What I am proposing here is no more than a possible outline for such a course.  It is not a full course description. (For more ideas on how this might be achieved, see Maley & Kiss, 2018 , Chaps.8-11; Maley, 2019.)
I will divide these suggestions into Content and Process.  For each of them, I will give a brief description followed by a rationale for including them and some suggested readings where appropriate. These are not intended to be comprehensive reading lists but rather suggested starting points.  

 

Content

•    Meditation.   After a practical introduction to various forms of meditation, trainees would choose one to work on independently.  Ideally they would then meditate for 25-30 minutes a day. 

Rationale:  The benefits of meditation are well-established for clearing the mind of its clutter and developing a calm centredness from which secure base ‘effortless’ action can spring.  This state of mental preparedness is one of the keys to the teacher’s ‘presence’ in the classroom (Rodenburg, 2007).

            Suggested reading:
            Johnson, W. (1996). The posture of meditation. Boston Mass.: Shambhala Pubs.
            Kabat-Zinn, J. (1994)  Wherever You Go, There You Are.  London: Piatkus
            LeShan, L. (1989). How to meditate. London: Turnstone Press.
            Rodenburg, P. (2007). Presence. London: Michael Joseph.
            Thich Nhat Hanh (1996) The Miracle of Mindfulness.  London: Beacon Press.
            Wilson, P. (1995). Instant calm. London: Penguin.

•    Physical exercise.   After an introduction to a range of systems for developing and sustaining a healthy body, trainees choose just one to work with on a regular basis independently.  Systems could include: Yoga, Alexander Technique, Rolfing, Feldenkrais, etc.

Rationale:  Being physically fit promotes a positive self-image, and enhances mental performance.  If we aim to revalidate the body as part of learning, it makes sense to start with ourselves.

Suggested reading:
           Bond, M. (1993). Rolfing movement integration: A self-help approach to balancing the body. Rochester, Vermont: Healing Arts Press.
           Dong, Y. P. (1993). Still as a mountain, powerful as thunder: Simple Taoist exercises for healing, vitality and peace of mind. Boston, Mass.: Shambhala Pubs.
           Feldenkrais, M. (1980). Awareness through movement: Health exercises for personal growth. London: Penguin.
            Gelb, M. (1994). Body learning: An introduction to the Alexander Technique. 
            London: Aurum Press.  
            Wilson, P. (1995). Instant calm. London: Penguin.

          
•    Drama, Impro, Clowning, Voice-work and Story-telling/making.  Trainees would follow a course lasting at least a year in these aspects of spontaneous performance. They would be expected to devise and put on group and individual performances as appropriate. 

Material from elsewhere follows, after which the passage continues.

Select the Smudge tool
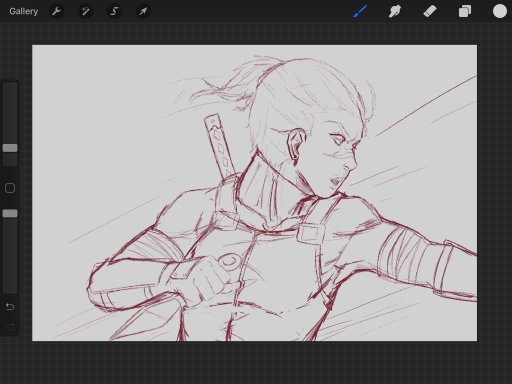Screen dimensions: 512x384 395,11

Rationale: Teaching is, among other things, a performance skill.  The course would offer valuable ways of developing this complex of skills.  There is added spin-off value because many of the techniques could also be applied with advantage with language learners in the classroom.

Suggested reading:
Abbott, J. (2010). The improvisation book. London: Nick Hern Books.
Almond, M. (2019) Putting the Human Centre-stage. London: Pavilion ELT
Davison, J. (2015). Clowning training: A practical guide. London: Palgrave Macmillan.
Jeffers, S. J. (2007). Feel the fear and do it anyway. London: Vermilion/Penguin Random House.
Johnstone, K. (1981). Impro: Improvisation and the theatre. London: Methuen.
Johnstone, K. (1999). Impro for storytellers. London: Faber and Faber.
Karpf, A. (2007). The human voice: The story of a remarkable talent. London: Bloomsbury.
Linklater, K. (1976). Freeing the natural voice. New York: Drama Book Publishers.
Lutzker, P. (2007) The Art of Foreign Language Teaching: Improvisation and Deama in Teacher Development.  Tubingen: Francke Verlag.
Maley, A. (2000). The language teacher's voice. Oxford: Macmillan Heinemann.
Maley, A. & Duff, A. (2005) Drama Techniques.  Cambridge: Cambridge University Press.
Nachmanovitch, S. (1990). Free play: Improvisation in life and art. New York: Tarcher/Putnam/Penguin.
Poynton, R. (2013). Do improvise – Less push. More pause. Better results. A new approach to work (and life). London: The Do Book Company.
Rodenburg, P. (2007). Presence. London: Michael Joseph.
Wajnryb, R. (2003) Story: Narrative activiies for the language classroom. Cambridge: Cambridge University Press.
Wright, A (2017) We are stories.  English Teaching Professional, issue 111, July 2017.
Wright, A. and Hill, D. (2008) Writing stories. Innsbruck: Helbling Languages.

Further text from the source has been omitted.